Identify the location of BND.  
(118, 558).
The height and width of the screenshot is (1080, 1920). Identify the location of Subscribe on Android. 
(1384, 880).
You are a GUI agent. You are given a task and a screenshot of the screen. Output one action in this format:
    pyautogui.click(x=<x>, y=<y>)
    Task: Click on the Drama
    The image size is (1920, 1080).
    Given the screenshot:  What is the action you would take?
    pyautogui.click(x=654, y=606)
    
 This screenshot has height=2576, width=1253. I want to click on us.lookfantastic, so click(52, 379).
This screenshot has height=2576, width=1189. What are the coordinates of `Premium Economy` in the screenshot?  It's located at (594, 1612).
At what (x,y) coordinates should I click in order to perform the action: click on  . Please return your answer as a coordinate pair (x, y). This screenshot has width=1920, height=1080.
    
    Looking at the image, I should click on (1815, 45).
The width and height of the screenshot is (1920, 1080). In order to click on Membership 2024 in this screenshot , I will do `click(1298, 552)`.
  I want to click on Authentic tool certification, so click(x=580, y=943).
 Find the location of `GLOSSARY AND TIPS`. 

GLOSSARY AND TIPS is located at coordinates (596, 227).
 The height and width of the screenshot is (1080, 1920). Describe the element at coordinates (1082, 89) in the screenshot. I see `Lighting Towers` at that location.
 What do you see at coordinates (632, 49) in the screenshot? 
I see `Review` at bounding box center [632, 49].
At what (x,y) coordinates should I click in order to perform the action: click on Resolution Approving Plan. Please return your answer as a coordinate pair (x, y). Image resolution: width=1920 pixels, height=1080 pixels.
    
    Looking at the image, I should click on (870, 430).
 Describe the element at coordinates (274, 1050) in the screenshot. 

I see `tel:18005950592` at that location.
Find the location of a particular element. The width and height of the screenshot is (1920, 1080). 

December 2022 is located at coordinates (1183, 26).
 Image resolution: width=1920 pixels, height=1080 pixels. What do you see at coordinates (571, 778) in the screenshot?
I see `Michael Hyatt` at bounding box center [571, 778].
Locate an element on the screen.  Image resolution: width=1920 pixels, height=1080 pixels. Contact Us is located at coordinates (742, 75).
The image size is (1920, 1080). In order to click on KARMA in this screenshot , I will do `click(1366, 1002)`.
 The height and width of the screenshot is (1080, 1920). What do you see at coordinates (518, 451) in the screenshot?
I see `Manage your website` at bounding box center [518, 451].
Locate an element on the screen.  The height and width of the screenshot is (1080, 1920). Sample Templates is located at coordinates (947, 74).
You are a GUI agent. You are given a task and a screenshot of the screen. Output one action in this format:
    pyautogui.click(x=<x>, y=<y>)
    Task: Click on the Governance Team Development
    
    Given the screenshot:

----

Aim of the task: From the items above, copy out each line that contains the string "answer". Case counts.

Solution:
At what (x,y) coordinates should I click in order to perform the action: click on  . Please return your answer as a coordinate pair (x, y). This screenshot has width=1920, height=1080.
At what (x,y) coordinates should I click in order to perform the action: click on Resolution Approving Plan. Please return your answer as a coordinate pair (x, y). Image resolution: width=1920 pixels, height=1080 pixels.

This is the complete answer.